双龍門の四枚の扉のそれぞれには丸く文様化された龍の彫刻が施されており、さらに天井には昇り龍と降り龍の水墨画が描かれているという。そうしたことからいつの間にか双龍門の呼び名が定着したものらしい。奇岩を背負った景観ばかりに目が行ってしまうが、門全体に精緻な彫刻が施されており、それらもじっくりと見学しておきたい。
双龍門
双龍門
社殿と御姿岩
双龍門をくぐってさらに登ればいよいよ榛名神社の社殿だ。岩山の中腹の僅かな平地に築かれたというふうで、背後には奇岩群が聳えて目を奪われる。双龍門から石段を上がったところには神楽殿が建ち、その奥に額殿と国祖社が並ぶ。その横、石段を上がってきて右手正面に本殿が建っている。見えているのは拝殿で、その奥に本社が建ち、両者を繋いで幣殿がある。本社はその背後に聳える「御姿岩(みすがたいわ)」と一体になる形で造られているという。

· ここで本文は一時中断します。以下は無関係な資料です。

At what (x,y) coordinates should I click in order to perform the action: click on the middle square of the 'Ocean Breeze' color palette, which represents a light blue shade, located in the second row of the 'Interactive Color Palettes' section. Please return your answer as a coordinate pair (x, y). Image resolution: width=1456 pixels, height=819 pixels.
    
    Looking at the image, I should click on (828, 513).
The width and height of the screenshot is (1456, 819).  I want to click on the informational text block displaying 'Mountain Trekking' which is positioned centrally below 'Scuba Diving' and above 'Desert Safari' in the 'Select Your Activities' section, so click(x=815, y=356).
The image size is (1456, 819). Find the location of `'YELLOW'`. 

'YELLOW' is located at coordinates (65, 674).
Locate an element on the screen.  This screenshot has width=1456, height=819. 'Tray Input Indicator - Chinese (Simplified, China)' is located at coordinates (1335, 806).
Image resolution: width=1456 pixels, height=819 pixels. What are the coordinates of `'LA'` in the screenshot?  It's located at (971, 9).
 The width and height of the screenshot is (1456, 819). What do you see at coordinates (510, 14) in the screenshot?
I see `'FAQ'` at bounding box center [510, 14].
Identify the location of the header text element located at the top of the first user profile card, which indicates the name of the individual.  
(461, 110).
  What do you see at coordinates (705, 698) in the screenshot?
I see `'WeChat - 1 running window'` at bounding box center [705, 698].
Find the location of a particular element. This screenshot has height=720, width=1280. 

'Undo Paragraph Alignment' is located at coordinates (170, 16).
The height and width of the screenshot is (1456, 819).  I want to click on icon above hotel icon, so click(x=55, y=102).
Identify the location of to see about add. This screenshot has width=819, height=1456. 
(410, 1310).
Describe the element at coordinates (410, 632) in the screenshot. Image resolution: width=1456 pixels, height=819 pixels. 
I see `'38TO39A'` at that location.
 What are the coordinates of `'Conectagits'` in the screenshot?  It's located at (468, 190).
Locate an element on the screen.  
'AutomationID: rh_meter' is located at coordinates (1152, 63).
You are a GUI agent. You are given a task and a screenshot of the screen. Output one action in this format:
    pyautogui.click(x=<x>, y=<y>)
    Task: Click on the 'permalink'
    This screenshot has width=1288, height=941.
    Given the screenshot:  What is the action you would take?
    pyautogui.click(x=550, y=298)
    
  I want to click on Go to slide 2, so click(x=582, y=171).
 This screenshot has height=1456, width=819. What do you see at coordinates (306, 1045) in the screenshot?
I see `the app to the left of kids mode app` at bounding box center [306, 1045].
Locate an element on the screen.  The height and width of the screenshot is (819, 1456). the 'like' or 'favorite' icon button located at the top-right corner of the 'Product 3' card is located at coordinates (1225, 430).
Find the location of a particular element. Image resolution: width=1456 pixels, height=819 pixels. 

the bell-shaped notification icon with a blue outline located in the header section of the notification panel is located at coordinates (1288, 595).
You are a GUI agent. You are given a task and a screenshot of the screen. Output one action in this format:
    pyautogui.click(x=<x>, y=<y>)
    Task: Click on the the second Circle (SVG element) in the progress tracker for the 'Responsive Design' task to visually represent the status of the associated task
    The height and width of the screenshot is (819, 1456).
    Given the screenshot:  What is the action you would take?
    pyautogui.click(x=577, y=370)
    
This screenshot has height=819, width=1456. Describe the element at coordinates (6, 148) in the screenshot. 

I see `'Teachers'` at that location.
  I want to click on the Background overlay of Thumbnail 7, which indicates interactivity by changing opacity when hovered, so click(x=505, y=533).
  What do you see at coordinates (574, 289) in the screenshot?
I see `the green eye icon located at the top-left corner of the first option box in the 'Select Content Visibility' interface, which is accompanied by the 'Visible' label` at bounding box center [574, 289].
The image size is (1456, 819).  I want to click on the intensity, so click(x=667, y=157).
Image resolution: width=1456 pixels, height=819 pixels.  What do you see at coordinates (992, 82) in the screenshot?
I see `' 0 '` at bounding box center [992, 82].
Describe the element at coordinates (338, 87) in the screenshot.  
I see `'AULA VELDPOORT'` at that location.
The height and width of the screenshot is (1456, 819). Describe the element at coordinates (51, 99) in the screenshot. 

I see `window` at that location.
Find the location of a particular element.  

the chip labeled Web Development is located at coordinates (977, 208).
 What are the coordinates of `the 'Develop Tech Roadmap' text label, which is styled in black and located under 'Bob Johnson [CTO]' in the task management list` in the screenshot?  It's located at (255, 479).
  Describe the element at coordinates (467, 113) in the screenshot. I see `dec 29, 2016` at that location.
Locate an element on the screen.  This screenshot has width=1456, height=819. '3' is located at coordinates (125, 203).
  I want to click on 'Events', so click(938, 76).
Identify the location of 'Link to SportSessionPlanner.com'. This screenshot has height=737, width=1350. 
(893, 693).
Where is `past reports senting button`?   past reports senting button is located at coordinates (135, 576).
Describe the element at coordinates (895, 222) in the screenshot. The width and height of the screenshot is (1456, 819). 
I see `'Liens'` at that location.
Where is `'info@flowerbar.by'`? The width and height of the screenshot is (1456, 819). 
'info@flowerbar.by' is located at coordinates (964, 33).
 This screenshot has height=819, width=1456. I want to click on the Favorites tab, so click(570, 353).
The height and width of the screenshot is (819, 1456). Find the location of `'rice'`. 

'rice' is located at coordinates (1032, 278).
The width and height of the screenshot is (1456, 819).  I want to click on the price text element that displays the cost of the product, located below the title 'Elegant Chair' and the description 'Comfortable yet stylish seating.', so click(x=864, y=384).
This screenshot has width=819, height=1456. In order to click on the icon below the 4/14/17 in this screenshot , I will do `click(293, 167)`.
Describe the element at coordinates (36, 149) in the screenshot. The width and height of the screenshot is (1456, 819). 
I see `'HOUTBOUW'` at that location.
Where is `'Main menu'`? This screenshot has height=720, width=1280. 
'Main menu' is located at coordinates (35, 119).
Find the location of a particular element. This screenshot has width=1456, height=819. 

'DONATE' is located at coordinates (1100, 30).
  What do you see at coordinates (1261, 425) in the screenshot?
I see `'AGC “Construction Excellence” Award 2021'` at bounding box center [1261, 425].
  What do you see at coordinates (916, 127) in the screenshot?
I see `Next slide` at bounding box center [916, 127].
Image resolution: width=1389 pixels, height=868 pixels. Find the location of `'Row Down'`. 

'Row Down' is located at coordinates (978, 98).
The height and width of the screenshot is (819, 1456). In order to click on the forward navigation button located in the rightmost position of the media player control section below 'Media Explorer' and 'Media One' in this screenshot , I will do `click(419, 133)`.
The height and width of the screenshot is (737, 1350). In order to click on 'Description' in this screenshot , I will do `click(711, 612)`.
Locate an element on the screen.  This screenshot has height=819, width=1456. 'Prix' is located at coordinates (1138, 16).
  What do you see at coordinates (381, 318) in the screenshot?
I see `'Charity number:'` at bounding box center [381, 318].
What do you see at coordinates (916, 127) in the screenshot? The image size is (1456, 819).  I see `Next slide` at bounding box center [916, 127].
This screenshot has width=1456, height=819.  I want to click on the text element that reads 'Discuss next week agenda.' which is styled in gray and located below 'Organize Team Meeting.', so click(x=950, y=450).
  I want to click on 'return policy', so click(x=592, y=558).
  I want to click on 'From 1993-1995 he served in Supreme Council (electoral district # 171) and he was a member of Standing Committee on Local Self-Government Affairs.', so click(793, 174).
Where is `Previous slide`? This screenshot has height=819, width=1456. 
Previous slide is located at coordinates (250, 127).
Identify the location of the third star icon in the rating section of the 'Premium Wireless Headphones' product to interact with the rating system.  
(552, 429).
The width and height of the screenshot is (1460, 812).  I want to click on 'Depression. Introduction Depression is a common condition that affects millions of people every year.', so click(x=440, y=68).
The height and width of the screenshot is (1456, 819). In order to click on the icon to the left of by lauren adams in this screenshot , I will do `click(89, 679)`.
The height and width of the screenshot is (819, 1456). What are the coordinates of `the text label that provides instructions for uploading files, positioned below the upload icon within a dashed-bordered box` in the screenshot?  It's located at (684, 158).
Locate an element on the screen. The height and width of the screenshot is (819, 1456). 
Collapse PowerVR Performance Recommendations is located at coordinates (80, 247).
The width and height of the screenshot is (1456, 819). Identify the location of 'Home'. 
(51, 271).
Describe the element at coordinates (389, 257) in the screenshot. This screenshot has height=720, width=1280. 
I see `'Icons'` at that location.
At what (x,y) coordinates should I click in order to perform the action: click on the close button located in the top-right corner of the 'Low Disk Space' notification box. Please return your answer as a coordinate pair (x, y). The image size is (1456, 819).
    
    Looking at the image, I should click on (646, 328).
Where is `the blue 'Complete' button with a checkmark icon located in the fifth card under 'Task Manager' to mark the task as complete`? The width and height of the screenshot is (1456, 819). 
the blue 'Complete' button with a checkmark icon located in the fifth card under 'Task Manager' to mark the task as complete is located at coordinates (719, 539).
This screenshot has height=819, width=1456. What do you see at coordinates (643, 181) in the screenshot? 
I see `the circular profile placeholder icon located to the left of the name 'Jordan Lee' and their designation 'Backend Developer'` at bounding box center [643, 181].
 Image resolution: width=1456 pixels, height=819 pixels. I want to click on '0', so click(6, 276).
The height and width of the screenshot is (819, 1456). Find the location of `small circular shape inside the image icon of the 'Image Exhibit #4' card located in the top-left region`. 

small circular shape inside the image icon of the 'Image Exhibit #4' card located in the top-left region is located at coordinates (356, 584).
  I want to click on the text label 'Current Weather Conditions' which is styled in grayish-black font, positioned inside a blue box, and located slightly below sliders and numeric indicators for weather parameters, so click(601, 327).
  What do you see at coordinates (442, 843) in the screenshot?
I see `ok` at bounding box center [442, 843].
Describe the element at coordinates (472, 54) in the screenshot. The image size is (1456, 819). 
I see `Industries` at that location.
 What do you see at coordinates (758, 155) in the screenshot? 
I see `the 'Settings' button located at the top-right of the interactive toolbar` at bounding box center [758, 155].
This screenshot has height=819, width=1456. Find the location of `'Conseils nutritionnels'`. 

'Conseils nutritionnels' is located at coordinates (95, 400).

本社、幣殿、拝殿は入母屋の権現造りで屋根は銅板葺、1806年(文化3年)の再建という。国祖殿は元々は榛名山西部の御祖霊嶽にあったものらしいが、いつの頃からか本社近くに摂社として祀るようになったものという。神仏習合時代には本地仏を安置し、本地堂とも呼ばれていたそうだ。額殿は国祖殿を増築する形で1814年(文化11年)に建立されたものという。本来は神楽の拝見所だそうだ。神楽殿は1764年(明和元年)に再建されたもので、言うまでもないが神に奉納するための神楽が舞われる建物だ。本社、幣殿、拝殿、国祖殿、額殿、神楽殿のすべてが2005年(平成17年)に国指定重要文化財の指定を受けている。額殿の左手には群馬県で最古という鉄灯籠がある。県指定重要文化財で、1323年(元亨3年)に沙弥願智が奉納したという銘文があるらしい。
拝殿
額殿と国祖社
鉄灯籠
壮麗な社殿の姿ももちろん素晴らしいものだが、何しろ目を引くのは本殿の背後に聳える御姿岩だ。奇岩の多い榛名神社の中でもそれを代表する奇岩だろう。頂上部の岩塊はまるで人の頭部を思わせるもので、その下のくびれは首を思わせ、基底部の岩山が胴体だ。例えば、ここにまだ神社が築かれる前、山懐深く、仙境を思わせる谷の奥に、初めてこの岩の姿を見たとき、人は何を思っただろう。その姿に畏怖し、神の依代(よりしろ)、あるいは神の姿そのものと思ったのではないだろうか。御姿岩の下部には洞窟があり、そこに主祭神が祀られているそうだ。「御内陣」と呼ばれる神聖な場所だという。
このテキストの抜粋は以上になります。